Uncle Salamander looked annoyed by the naivety of his question. “You know the government is too busy to keep track right now. Between the flooding and the famine, people are dying all over this country. When someone goes missing, it’s usually assumed that they died while searching for food.”
Father looked up at the ceiling, half-worried and half-resentful, and then muttered weakly: “I knew that son of a bitch would ruin this family.”
“Elder Brother, I beg of you, don’t breathe a word of this to anyone else. If the Party finds out, we’ll deal with it then … Survival is like a cockfight: You have to anticipate what your opponent is going to do before he does it, so you can get out of the way. Remember that.”
“You’re right. Aigo, that crazy son of a bitch!”
*
With the start of autumn, starving people descended upon the banks of the Tumen River in droves. Those who had relatives in China crossed over in search of food and money; survivors who’d lost loved ones surged across the border along with workers from factories that had shut down, vowing to bring back money and save their families. No one dared to cross the river in daylight, but once night came they formed groups and crossed the shallow Tumen together. There were fewer than half the number of border guards required to patrol the entire waterway, and the ones who were there were just as hungry as everyone else. They usually pretended not to see the money and goods clutched in the hands of those coming and going across the river. It wasn’t until a few years after the famine had subsided that the border patrol was beefed up, and anyone caught trying to cross was punished. But when it began, the Korean-Chinese and Han Chinese living in villages near the Tumen took pity on the refugees and tried to help by giving them food. They would even cook fresh rice to feed those on the verge of starvation who came right to their doors to beg. We still had no idea what was happening to people living in the interior, blocked by wall after wall of mountains. All we heard were rumours – told on the sly by Party workers from the trade bureau who dropped by our house now and then on official business – that the entire Republic was on the verge of mass starvation.

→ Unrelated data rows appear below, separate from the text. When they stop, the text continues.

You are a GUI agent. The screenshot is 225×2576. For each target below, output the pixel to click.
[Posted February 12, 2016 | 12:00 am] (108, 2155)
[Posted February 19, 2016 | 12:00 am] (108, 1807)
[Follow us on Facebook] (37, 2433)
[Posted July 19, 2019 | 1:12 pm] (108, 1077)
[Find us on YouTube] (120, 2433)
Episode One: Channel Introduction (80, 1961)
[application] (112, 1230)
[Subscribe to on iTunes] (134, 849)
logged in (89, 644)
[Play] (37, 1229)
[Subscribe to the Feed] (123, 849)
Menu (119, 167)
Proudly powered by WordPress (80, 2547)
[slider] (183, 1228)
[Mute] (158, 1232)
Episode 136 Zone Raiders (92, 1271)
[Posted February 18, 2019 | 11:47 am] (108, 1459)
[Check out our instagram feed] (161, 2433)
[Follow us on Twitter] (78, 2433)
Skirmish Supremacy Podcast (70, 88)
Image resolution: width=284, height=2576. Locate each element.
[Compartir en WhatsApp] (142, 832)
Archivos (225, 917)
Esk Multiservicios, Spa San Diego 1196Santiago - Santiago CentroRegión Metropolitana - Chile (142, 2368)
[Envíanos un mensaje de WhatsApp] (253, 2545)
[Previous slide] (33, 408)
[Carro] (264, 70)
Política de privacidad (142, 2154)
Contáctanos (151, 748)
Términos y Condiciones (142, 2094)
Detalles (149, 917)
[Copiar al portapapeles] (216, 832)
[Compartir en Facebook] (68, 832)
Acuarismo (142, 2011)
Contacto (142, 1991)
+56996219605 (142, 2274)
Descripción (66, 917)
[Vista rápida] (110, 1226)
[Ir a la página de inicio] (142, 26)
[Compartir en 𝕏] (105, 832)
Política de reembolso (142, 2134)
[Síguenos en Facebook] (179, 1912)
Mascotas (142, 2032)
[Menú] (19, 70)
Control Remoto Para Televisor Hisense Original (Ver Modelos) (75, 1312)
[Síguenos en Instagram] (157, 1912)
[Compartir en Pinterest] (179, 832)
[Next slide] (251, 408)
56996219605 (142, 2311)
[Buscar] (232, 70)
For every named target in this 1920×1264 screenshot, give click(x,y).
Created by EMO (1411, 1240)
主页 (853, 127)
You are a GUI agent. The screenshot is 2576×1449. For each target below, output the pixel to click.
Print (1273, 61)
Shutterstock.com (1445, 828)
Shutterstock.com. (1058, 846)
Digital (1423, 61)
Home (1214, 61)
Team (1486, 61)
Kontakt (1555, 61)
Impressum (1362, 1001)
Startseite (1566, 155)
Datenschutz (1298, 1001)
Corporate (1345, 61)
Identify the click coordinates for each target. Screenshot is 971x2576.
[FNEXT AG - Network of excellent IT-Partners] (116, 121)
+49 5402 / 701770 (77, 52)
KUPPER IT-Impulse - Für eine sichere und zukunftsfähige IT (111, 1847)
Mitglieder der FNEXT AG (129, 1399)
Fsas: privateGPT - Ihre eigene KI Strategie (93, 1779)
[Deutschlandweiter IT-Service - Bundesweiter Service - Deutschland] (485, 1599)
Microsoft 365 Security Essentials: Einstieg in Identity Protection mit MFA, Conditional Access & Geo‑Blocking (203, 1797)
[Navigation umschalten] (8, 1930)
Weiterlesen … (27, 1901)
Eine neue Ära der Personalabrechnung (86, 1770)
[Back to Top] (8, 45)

Uncle Salamander returned and started overseeing the haulage of leftover ore, and cargo trucks filled with food arrived. Musan slowly returned to life. The number of workers from other parts of the country also grew. The food situation improved greatly, but most of what came in was taken away by train to Chongjin. Then, one day, right around lunchtime, we had all gathered at home and were just about to enjoy a pot of sujebi soup made with dough flakes from the wheat flour we’d received, plus big chunks of potato that we’d sliced up, when we heard someone clearing his throat in the courtyard outside. We looked up to see two men’s heads peeking over the windowsill at us. Grandmother nearly dropped her spoon in surprise.
“Who are they? What do they want?” she said.
Their heads lowered back into the courtyard. Father took a look around and then called to them from the windowsill.
“How can I help you, Comrades?”
I heard one of the men say: “We’re from Chongjin. You’re the vice chairman, correct?”
“Yes, that’s correct.”
“You need to come with us. Please step outside.”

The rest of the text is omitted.